Give the entries below as a two-column CSV with the columns "instruction" and "location", one row per entry. Put the entry's text in one quoted field and its answer in the other, turn line breaks into spaces, and leave the pictures out.

— START The input —

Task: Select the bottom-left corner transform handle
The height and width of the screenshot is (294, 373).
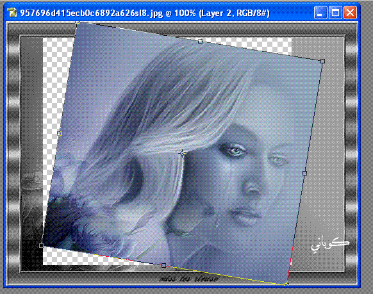Action: [x=41, y=245]
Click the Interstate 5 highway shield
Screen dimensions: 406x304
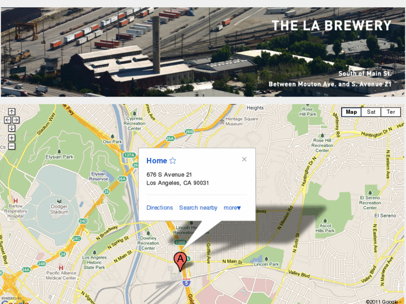(186, 283)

— END The input —

Result below -
instruction,location
"Task: Select the bottom-left corner transform handle The height and width of the screenshot is (294, 373).","Action: [x=41, y=245]"
"Click the Interstate 5 highway shield Screen dimensions: 406x304","(186, 283)"